I have attempted to fix the issues. I believe it was due to all the IO that was happening and causing overwrites of each other. I wasn't quite sure why we had to write all results to a tmp file and then read from them again as it appears to work fine without it. Perhaps this is something I am missing and it is crucial, so let me know.
Just realized I forgot to provide follow up details, I have run the command:
accelerate launch main.py --model bigcode/santacoder --task multiple-py --n_samples 5 --batch_size 5 --max_length_generation 512 --temperature 0.2 --trust_remote_code --allow_code_execution --save_generations --save_generations_path test_speed.json
and got
{
"multiple-py": {
"pass@1": 0.17888198757763973
},
"config": {
"model": "bigcode/santacoder",
"revision": null,
"temperature": 0.2,
"n_samples": 5
}
}
This looks right to me, but let me know if you can't recreate this.
Thanks for the update Claire, but I still get discrepancies compared to the original implementation, are you sure your results aren’t cached from some previous execution with the original code?
accelerate launch main.py --model bigcode/santacoder --task multiple-py --n_samples 5 --batch_size 5 --max_length_generation 512 --temperature 0.2 --trust_remote_code --allow_code_execution --save_generations --save_generations_path test_speed.json
{
"multiple-py": {
"pass@1": 0.09192546583850932
},
"config": {
"model": "bigcode/santacoder",
"revision": null,
"temperature": 0.2,
"n_samples": 5
}
}
accelerate launch main.py --model bigcode/santacoder --task multiple-py --n_samples 5 --batch_size 5 --max_length_generation 512 --temperature 0.2 --trust_remote_code --allow_code_execution --load_generations_path /fsx/loubna/code/dev/claire/new/bigcode-evaluation-harness/test_speed.json
{
"multiple-py": {
"pass@1": 0.18385093167701863
},
"config": {
"model": "bigcode/santacoder",
"revision": null,
"temperature": 0.2,
"n_samples": 5
}
}
The code looks good to me so i'm not sure either what's causing the issue. If we can't fix it we can probably stick to the original implementation since we now usually use 50 samples per problem for pass@1
computation for which the execution is fast.

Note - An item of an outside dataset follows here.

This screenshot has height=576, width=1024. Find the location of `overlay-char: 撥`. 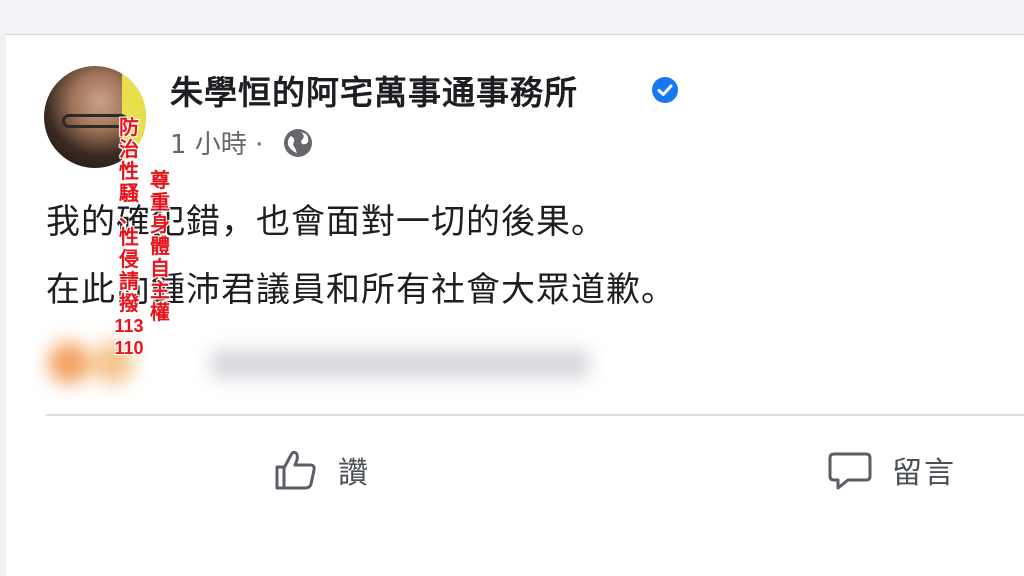

overlay-char: 撥 is located at coordinates (129, 304).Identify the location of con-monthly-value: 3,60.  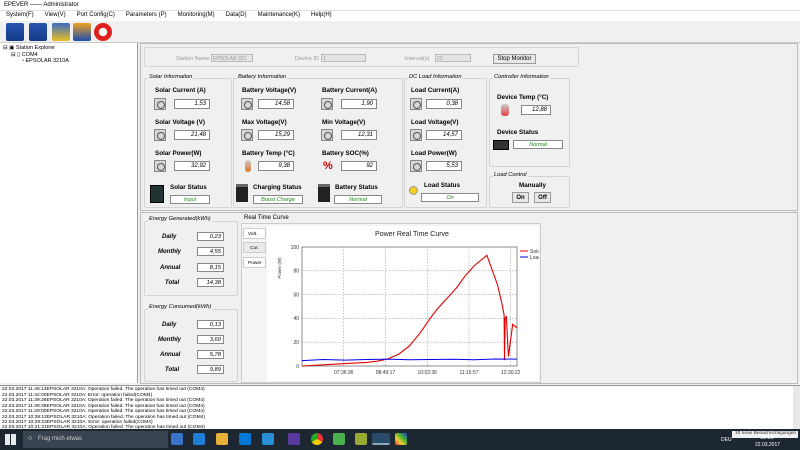
(210, 340).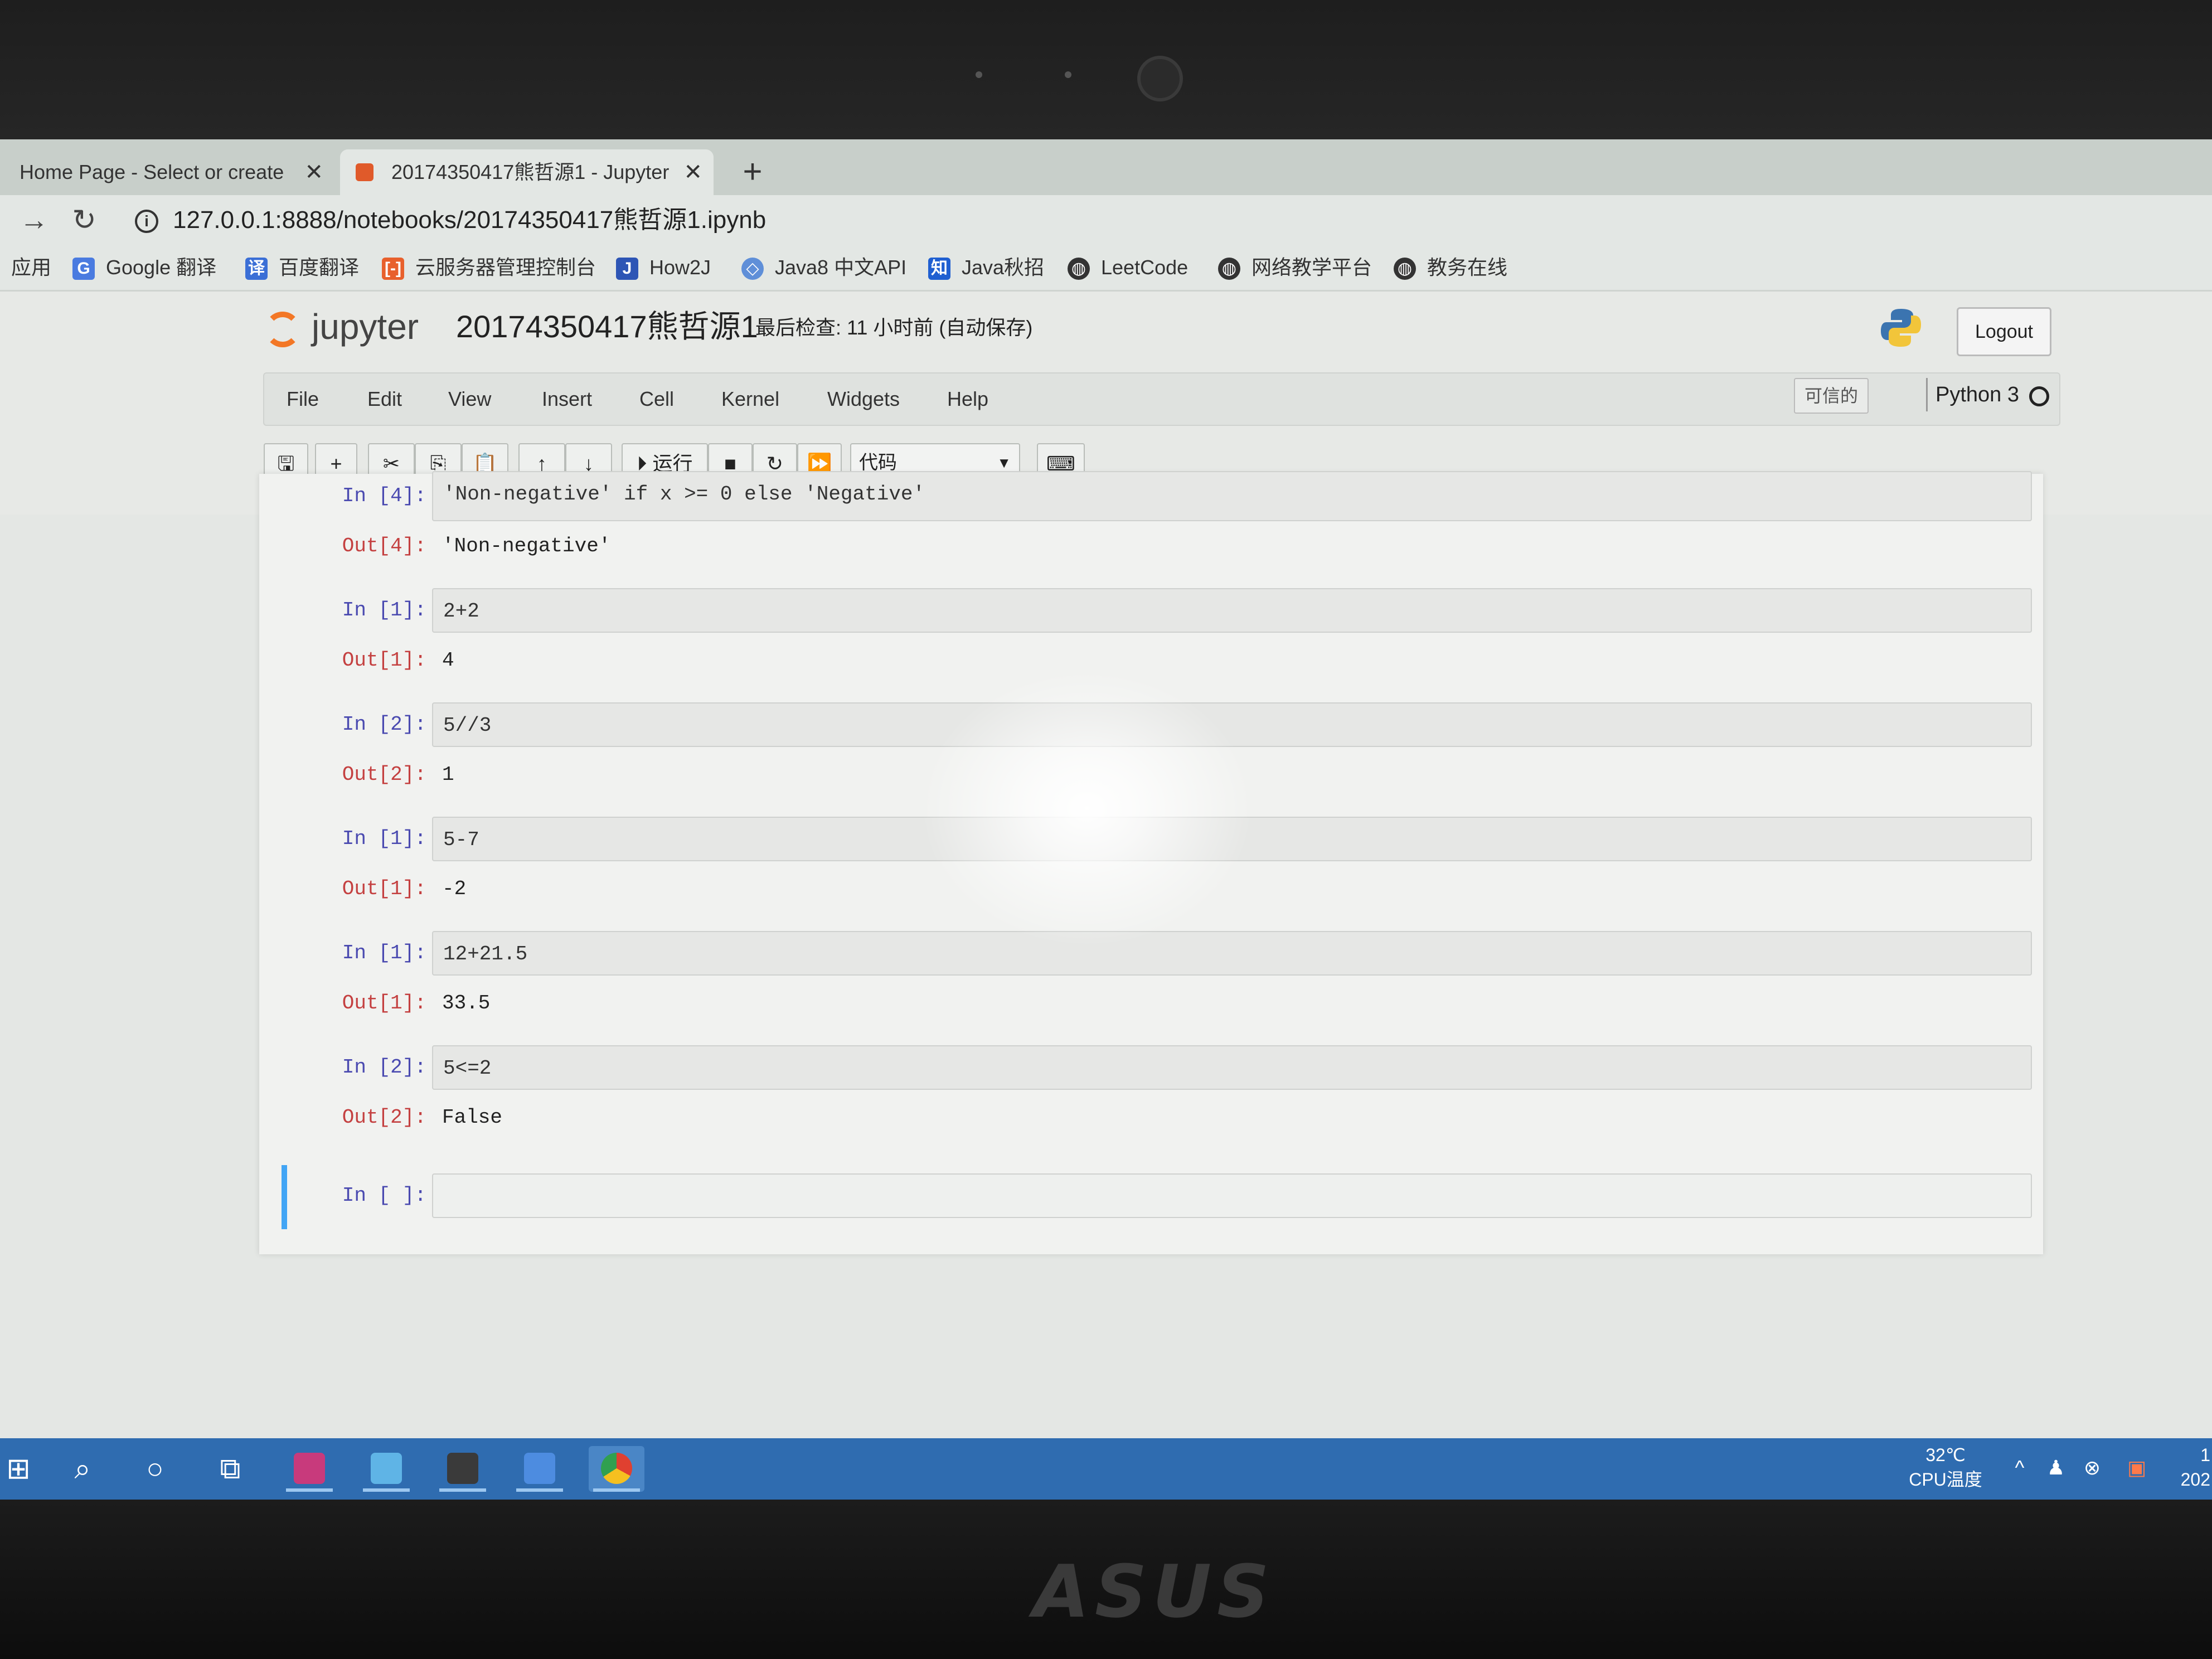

I added a new lock to the test_results dictionary that everything is added to. While that is not used in the problem only version, I believe it is necessary because of how I set up the dictionaries. I am still unable to replicate your issue, but I suspect that this should help as it will make things more consistent.
For the caching idea, it is quite possible, but I have deleted the old results and regenerated. I even switched to a new virtualenv to make sure it worked. Is there another way it could be caching I am not aware of? Please let me know and I will see if clearing everything makes it work.
I have run evaluation using the container setup with podman running the following two commands:
To build: podman build --file=Dockerfile-multiple --tag=evaluation-harness-multiple
To run: podman run -v /home/claire.schlesinger/bigcode-evaluation-harness/test_speed.json:/test_speed.json:z -it evaluation-harness-multiple python3 main.py --model bigcode/santacoder --tasks multiple-py --load_generations_path /test_speed.json --allow_code_execution --temperature 0.2 --n_samples 5
I got the following results:
Assembled 161 problems for evaluation, each problem has 5 completions
{
"multiple-py": {
"pass@1": 0.17888198757763973
},
"config": {
"model": "bigcode/santacoder",
"revision": null,
"temperature": 0.2,
"n_samples": 5
}
}
This was after I cleaned my cache, and you can find the generations here.
I have attempted to merge the loops for problem evaluation from a loop of problems to a parallel execution of all their completions to parallel execution of all completions. This ends up being less space efficient, but allows for greater parallelization.